-- Supplied data start --
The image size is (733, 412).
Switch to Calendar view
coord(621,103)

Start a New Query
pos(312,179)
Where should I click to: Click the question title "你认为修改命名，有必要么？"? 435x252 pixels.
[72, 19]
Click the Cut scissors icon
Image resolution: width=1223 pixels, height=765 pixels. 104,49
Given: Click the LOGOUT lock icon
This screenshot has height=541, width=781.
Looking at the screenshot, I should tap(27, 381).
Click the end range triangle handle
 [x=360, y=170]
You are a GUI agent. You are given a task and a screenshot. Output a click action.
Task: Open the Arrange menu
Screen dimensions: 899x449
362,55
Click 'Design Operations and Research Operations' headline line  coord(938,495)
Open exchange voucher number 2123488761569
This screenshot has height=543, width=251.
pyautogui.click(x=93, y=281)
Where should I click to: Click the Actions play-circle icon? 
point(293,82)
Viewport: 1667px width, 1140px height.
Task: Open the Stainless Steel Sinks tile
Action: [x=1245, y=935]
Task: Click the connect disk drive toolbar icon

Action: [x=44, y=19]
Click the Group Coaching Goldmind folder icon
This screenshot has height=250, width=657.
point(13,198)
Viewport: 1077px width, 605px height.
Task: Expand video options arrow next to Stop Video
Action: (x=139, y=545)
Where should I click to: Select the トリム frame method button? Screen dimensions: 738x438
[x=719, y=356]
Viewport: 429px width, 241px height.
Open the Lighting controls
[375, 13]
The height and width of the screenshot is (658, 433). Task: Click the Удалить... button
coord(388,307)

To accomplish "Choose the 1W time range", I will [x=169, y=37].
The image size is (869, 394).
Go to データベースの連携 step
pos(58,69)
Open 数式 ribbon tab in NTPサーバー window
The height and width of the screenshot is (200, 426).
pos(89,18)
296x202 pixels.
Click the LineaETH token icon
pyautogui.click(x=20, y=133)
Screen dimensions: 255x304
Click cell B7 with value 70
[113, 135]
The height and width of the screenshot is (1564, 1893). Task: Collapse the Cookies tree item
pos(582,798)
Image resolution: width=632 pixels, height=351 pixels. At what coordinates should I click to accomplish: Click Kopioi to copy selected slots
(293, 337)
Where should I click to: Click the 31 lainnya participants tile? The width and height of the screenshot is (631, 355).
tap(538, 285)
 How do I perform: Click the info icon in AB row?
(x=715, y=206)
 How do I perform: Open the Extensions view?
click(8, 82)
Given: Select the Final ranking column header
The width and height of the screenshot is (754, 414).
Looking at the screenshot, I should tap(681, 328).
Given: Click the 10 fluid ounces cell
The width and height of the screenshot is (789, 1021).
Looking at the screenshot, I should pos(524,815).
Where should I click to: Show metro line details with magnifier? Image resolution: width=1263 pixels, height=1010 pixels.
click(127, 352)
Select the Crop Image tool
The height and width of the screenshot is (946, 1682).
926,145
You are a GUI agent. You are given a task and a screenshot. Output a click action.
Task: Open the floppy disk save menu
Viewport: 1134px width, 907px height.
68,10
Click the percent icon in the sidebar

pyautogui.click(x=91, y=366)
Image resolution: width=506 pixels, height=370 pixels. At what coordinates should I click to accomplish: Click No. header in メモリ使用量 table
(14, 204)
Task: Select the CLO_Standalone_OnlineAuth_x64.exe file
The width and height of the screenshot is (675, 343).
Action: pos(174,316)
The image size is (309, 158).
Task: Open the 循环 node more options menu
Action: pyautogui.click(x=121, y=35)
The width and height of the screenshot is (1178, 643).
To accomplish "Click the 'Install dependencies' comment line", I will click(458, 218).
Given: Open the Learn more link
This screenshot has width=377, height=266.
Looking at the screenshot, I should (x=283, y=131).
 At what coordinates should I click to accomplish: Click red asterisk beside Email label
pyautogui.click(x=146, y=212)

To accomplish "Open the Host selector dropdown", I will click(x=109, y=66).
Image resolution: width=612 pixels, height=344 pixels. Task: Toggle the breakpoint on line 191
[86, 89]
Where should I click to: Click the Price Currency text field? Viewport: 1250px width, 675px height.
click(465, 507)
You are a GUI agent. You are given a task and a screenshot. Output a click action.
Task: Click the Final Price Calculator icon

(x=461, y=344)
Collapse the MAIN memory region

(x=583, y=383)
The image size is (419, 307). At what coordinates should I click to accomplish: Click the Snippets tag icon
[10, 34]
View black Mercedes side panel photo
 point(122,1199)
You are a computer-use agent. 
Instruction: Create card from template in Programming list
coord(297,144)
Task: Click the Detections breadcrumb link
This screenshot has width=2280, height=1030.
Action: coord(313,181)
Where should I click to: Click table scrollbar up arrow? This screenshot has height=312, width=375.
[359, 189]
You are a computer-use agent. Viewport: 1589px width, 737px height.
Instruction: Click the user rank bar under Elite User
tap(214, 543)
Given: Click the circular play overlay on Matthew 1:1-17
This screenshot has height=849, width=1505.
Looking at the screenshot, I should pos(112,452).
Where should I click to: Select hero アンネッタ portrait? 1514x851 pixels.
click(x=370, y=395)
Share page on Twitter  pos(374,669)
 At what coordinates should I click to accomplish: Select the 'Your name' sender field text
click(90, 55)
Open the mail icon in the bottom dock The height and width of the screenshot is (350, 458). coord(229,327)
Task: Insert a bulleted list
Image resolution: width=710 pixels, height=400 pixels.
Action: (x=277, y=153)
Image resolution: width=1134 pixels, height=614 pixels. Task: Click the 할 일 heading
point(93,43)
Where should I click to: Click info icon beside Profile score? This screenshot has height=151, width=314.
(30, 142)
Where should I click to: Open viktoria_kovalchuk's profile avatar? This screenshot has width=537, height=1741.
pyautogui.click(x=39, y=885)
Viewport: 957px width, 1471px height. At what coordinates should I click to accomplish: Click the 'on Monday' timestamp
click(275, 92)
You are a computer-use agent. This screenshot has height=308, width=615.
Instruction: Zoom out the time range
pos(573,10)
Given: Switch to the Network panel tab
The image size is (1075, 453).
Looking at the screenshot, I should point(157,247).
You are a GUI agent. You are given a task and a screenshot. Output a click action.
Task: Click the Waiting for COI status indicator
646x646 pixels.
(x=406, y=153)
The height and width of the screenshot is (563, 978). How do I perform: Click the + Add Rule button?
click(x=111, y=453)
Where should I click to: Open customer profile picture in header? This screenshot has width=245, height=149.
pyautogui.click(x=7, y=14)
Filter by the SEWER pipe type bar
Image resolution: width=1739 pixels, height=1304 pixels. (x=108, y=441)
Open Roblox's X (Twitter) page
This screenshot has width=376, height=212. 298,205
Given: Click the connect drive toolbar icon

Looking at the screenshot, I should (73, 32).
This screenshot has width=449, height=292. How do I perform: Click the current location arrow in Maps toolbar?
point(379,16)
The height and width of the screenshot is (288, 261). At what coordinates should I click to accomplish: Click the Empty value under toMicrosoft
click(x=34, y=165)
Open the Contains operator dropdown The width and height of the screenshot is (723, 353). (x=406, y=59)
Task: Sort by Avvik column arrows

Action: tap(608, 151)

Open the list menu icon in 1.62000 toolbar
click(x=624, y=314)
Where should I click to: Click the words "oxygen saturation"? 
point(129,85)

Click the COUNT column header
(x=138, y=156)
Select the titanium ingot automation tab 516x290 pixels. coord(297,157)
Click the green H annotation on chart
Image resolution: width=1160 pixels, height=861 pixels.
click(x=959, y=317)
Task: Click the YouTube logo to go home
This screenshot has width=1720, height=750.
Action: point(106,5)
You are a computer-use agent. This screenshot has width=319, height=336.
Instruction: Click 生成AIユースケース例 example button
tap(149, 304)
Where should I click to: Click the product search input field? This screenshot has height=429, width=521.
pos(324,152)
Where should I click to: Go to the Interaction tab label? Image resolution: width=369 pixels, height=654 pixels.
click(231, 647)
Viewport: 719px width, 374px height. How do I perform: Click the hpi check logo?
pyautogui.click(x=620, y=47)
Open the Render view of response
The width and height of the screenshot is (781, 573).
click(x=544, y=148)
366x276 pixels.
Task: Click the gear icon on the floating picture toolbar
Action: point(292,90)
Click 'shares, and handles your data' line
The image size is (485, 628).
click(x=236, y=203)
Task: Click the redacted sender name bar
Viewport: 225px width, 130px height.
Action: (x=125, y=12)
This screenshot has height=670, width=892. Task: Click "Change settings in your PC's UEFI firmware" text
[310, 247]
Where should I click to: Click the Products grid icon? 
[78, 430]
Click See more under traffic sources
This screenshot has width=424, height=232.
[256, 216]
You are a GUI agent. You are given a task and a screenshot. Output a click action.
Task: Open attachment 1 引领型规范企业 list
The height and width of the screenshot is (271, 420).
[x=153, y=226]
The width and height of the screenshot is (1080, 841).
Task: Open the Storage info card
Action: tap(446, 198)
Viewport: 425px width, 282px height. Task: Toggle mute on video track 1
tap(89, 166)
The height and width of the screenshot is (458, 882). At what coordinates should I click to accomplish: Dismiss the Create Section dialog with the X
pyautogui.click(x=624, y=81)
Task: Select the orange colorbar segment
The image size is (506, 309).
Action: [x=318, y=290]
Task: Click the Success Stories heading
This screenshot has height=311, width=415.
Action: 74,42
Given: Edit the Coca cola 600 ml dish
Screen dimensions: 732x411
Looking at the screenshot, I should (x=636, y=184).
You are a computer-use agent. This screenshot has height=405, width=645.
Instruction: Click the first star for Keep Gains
-- Supplied data end --
* _Given task_: Output the data from its first line through the line containing "[x=360, y=170]" as a Markdown table with a Row column for the row number and a Line column for the line itself. Skip any blank lines.

* _Expected answer_:
| Row | Line |
|---|---|
| 1 | The image size is (733, 412). |
| 2 | Switch to Calendar view |
| 3 | coord(621,103) |
| 4 | Start a New Query |
| 5 | pos(312,179) |
| 6 | Where should I click to: Click the question title "你认为修改命名，有必要么？"? 435x252 pixels. |
| 7 | [72, 19] |
| 8 | Click the Cut scissors icon |
| 9 | Image resolution: width=1223 pixels, height=765 pixels. 104,49 |
| 10 | Given: Click the LOGOUT lock icon |
| 11 | This screenshot has height=541, width=781. |
| 12 | Looking at the screenshot, I should tap(27, 381). |
| 13 | Click the end range triangle handle |
| 14 |  [x=360, y=170] |